How can you stay safe from counterfeit check scams?
“You never ever ever have to wire back money if you win a contest,” Weisbaum said. If you get a notice that says you have to send money to a contest organization, chuck it in the trash, or contact your state’s attorney general’s office.
Also, look at the top of the check. If the notice is from “Publisher’s Clearing House,” but the top of the check says “Joe’s Plumbing, Cleveland, Ohio,” then that should be a big red flag to you.
“Con artists steal the routing number and account information from a legitimate business, so that a company like Joe’s Plumbing is victimized too. Because the routing number is legit, you can put the check in your account,” Weisbaum said.
It’s not until a little later that the bank will catch up. Plus, the good people at Joe’s Plumbing will get a bank notice of their own, telling them that they’ve been bouncing $15,000 checks all over the country.
What a mess.
Weisbaum is also concerned about the methods being used to get your personal information. Technology has made it easier for criminals to get what they want.
“On the computer, that’s the phishing scams: your account has just been shut down. Now, they’re simple doing text messages for things you’ve never heard of, like ‘We’re updating our computer, please submit your info.’ People continue to fall for these things.”
“Some of the bogus emails you receive aren’t anything but attempts to load spyware into your computer. Technology has made it so easy, there are huge international gangs that make their fortunes by ripping you off,” said Weisbaum.
Technology may make it easier, but the tried-and-true phone methods continue to work in the criminals’ favor. “You get a call from someone who says they’re with the fraud division, we’ve got a problem here, we need your PIN so we can track it down.” Weisbaum recently got a fraud-alert call from his own account – he verified it by finding out that yes, they already knew his information, and then he hung up and called them back by dialing the customer-support number listed on his bank statement.
“People have to remember: Your bank or credit-card company is never going to legitimately ask for your PIN number.
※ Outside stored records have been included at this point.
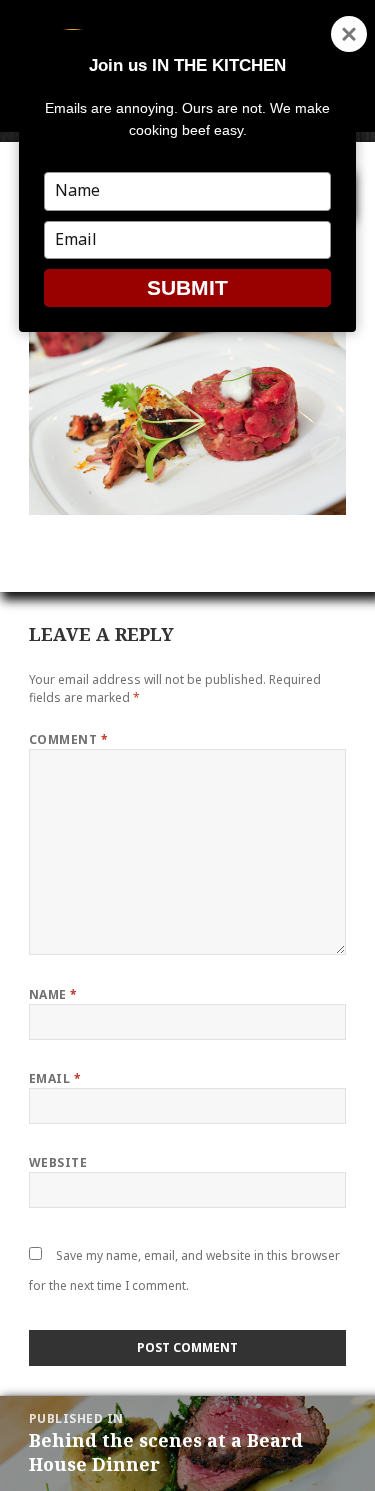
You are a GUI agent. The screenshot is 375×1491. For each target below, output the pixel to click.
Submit (187, 287)
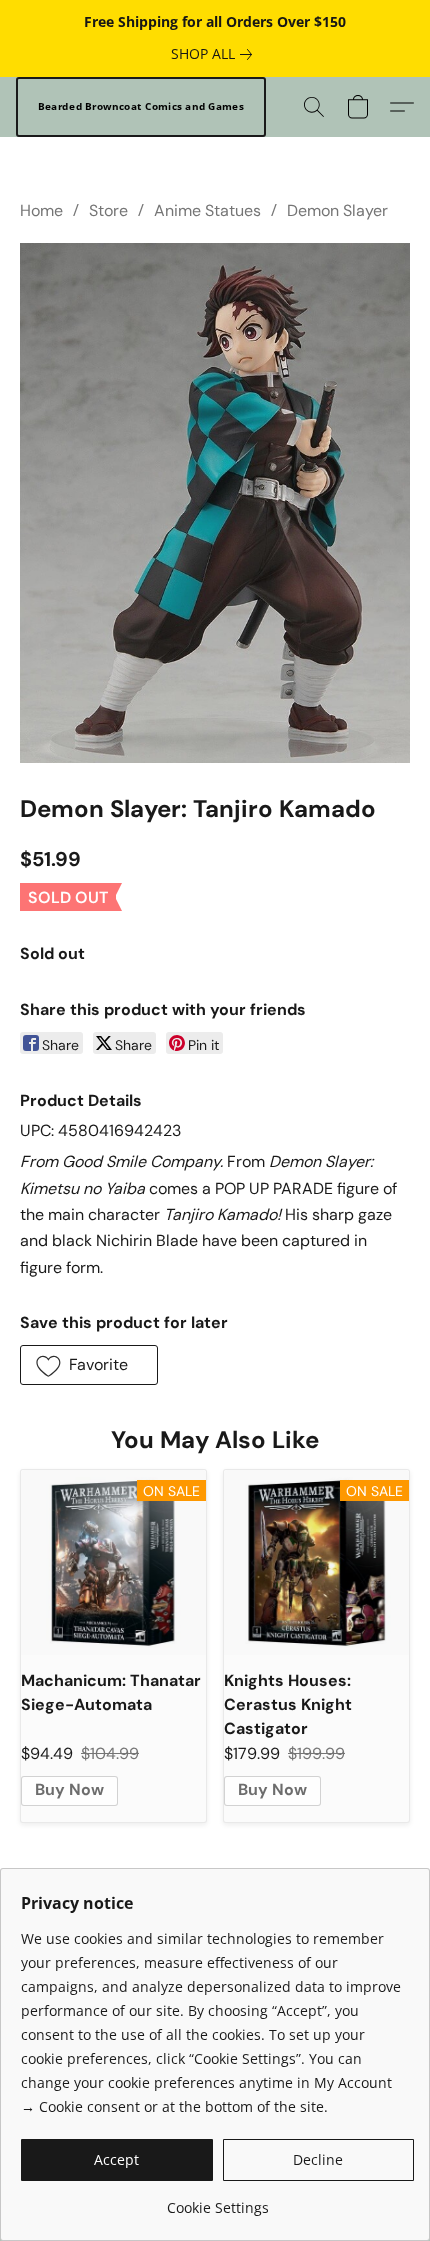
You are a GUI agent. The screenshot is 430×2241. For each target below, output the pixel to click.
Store (108, 210)
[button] (141, 107)
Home (41, 210)
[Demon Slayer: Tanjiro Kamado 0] (215, 503)
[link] (215, 54)
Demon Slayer (337, 210)
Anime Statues (207, 210)
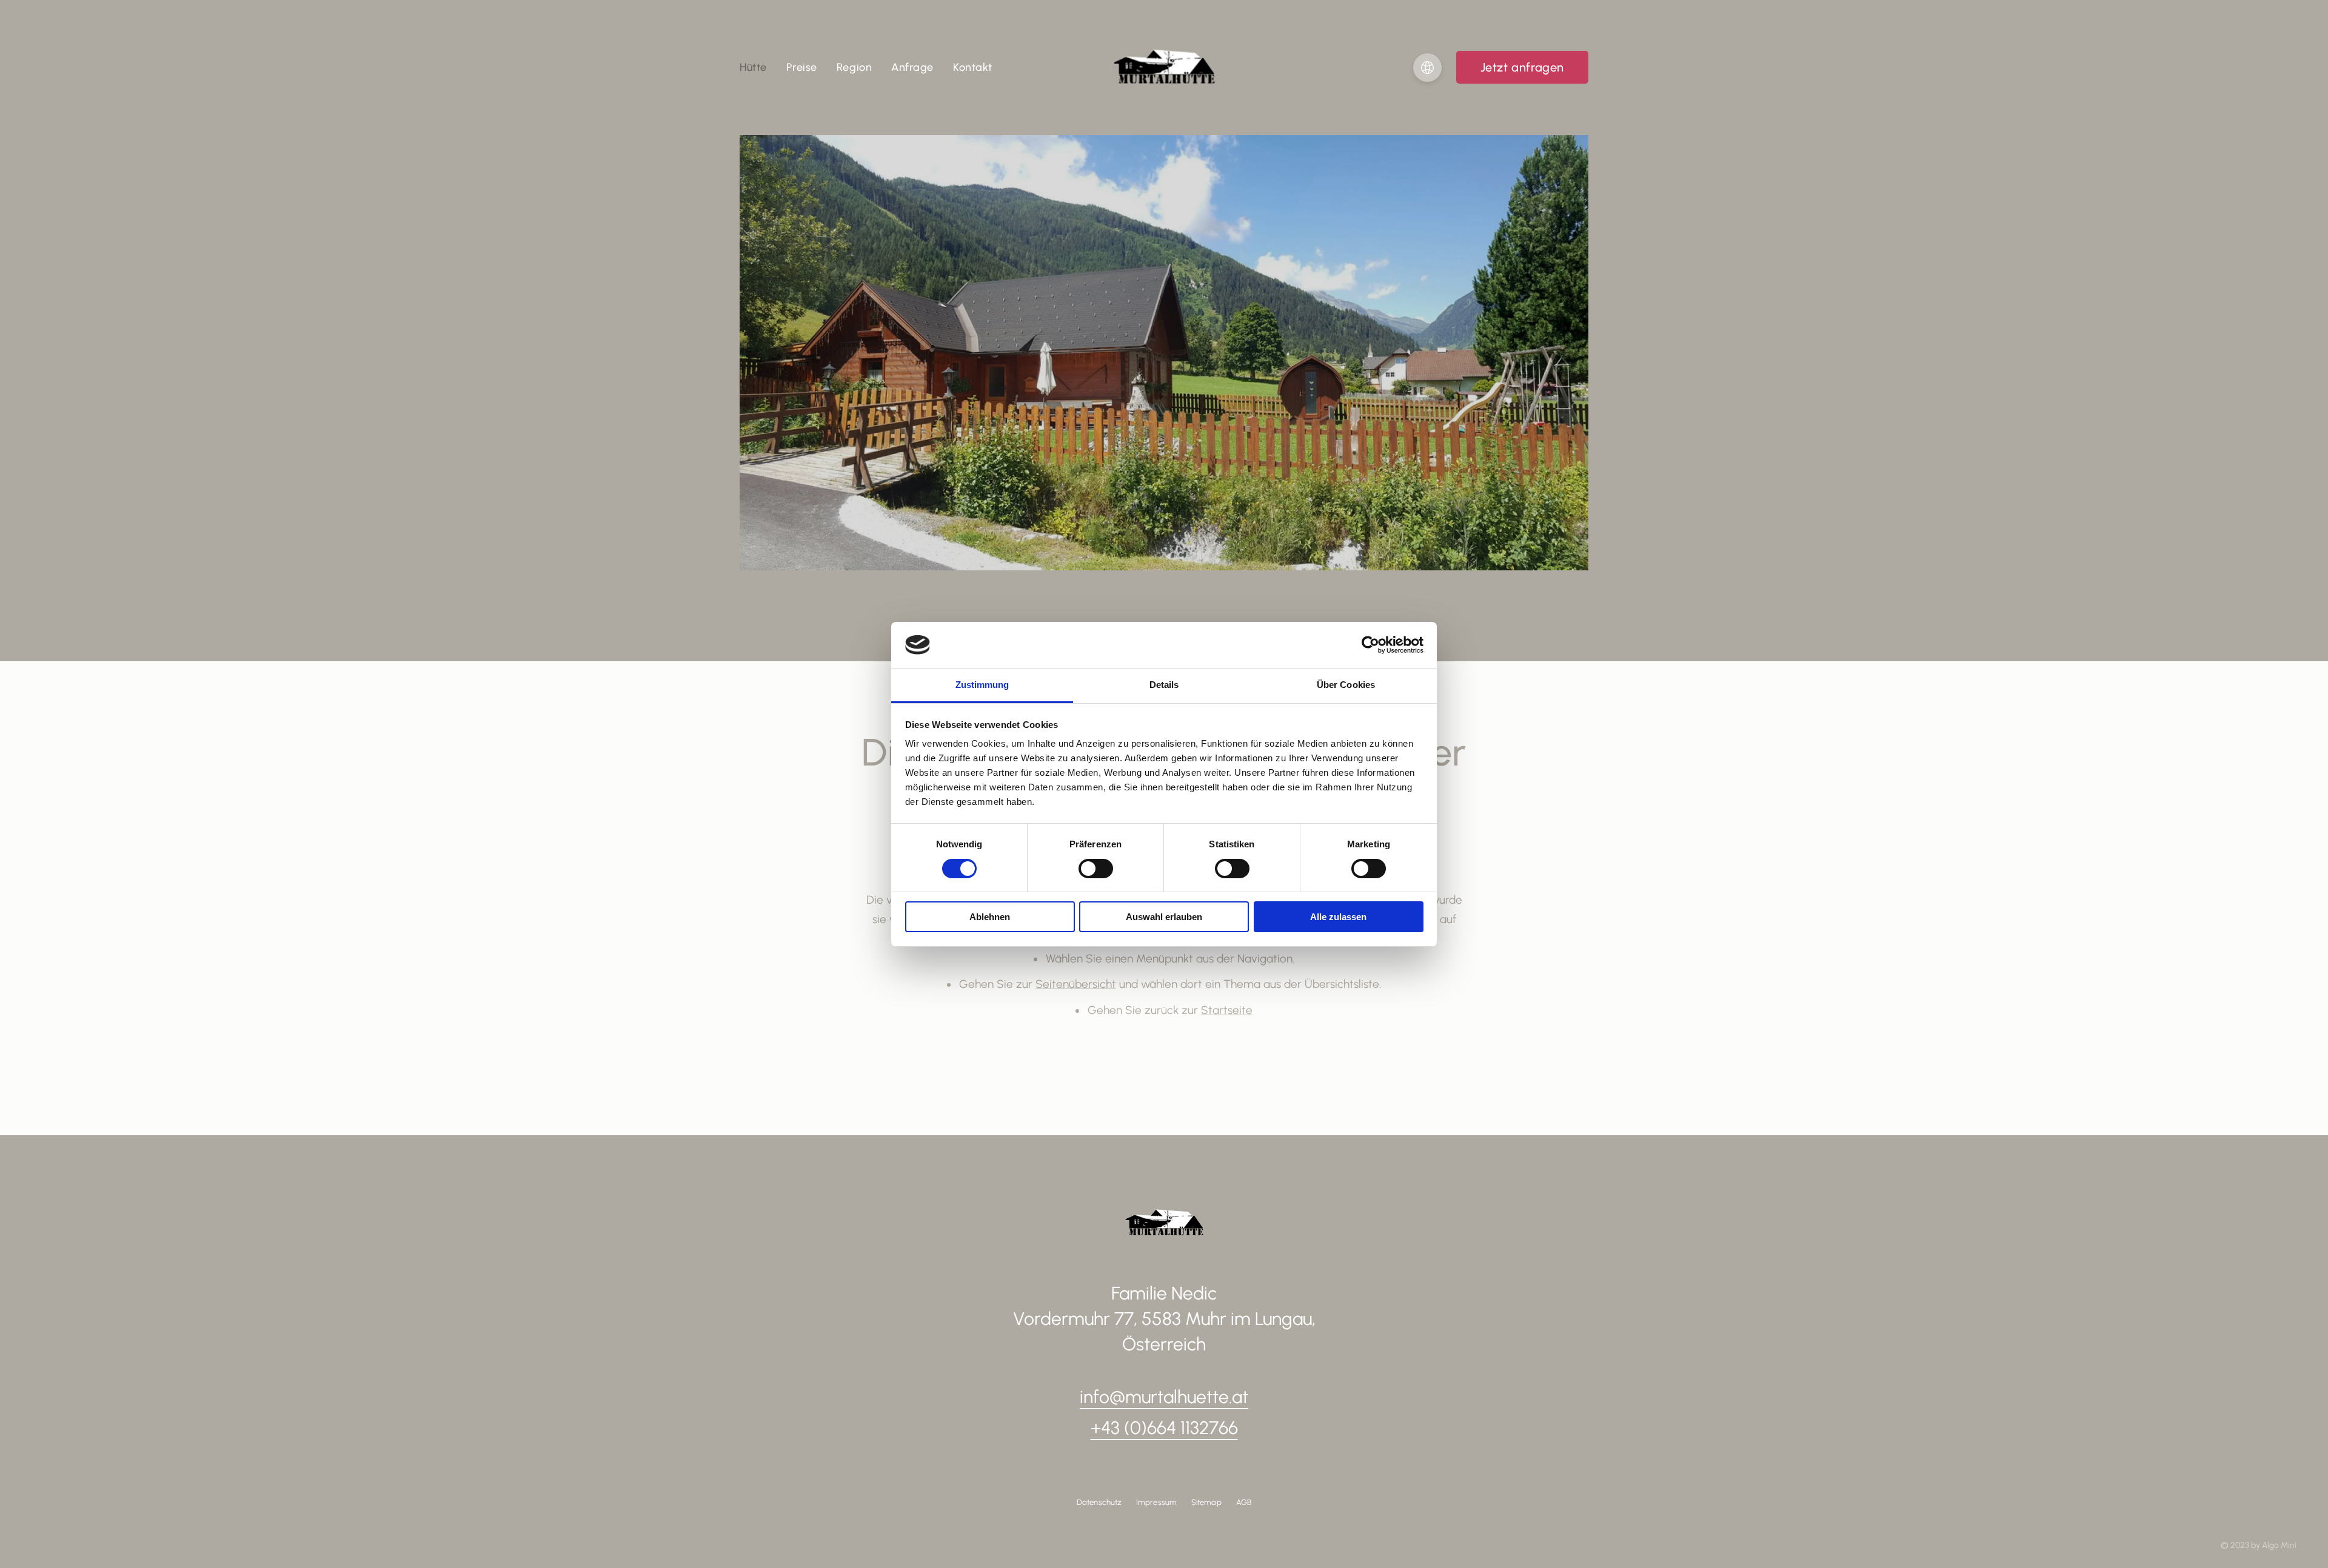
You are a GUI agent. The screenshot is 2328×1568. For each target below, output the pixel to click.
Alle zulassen (1338, 917)
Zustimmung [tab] (982, 684)
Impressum (1156, 1502)
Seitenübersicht (1075, 984)
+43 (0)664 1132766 (1164, 1427)
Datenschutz (1099, 1502)
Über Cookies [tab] (1346, 684)
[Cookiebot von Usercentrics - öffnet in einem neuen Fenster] (1370, 645)
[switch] (1096, 868)
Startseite (1227, 1010)
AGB (1243, 1502)
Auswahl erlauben (1164, 917)
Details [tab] (1164, 684)
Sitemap (1206, 1502)
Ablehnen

People on the phone are also playing IRS agents, police officers, etc.” Weisbaum said. Vigilance is key!
Are scams more proliferate during tough economic times? Weisbaum doesn’t think so.
“I think scams are 24/7, every day of the year. The pitch may change a little bit; con artists will use whatever is in the news. During the good time of the ‘70s, it was oil wells in Texas. During bad economic times, they’ll say they can settle your outstanding debts. If it’s for a charity, like Haiti earthquake relief, they’ll rip off your sense of generosity,” he said.
The thing that surprises Weisbaum most, though, is the eagerness with which people respond to con artists.
“What never ceases to amaze is that people who are down on their luck will still manage to find $500 for someone who claims to get them out of trouble, because some charlatan says he has all the answers, for a cost.”
Many debt-consolidation experts fall into this category. Be watchful, and caveat emptor!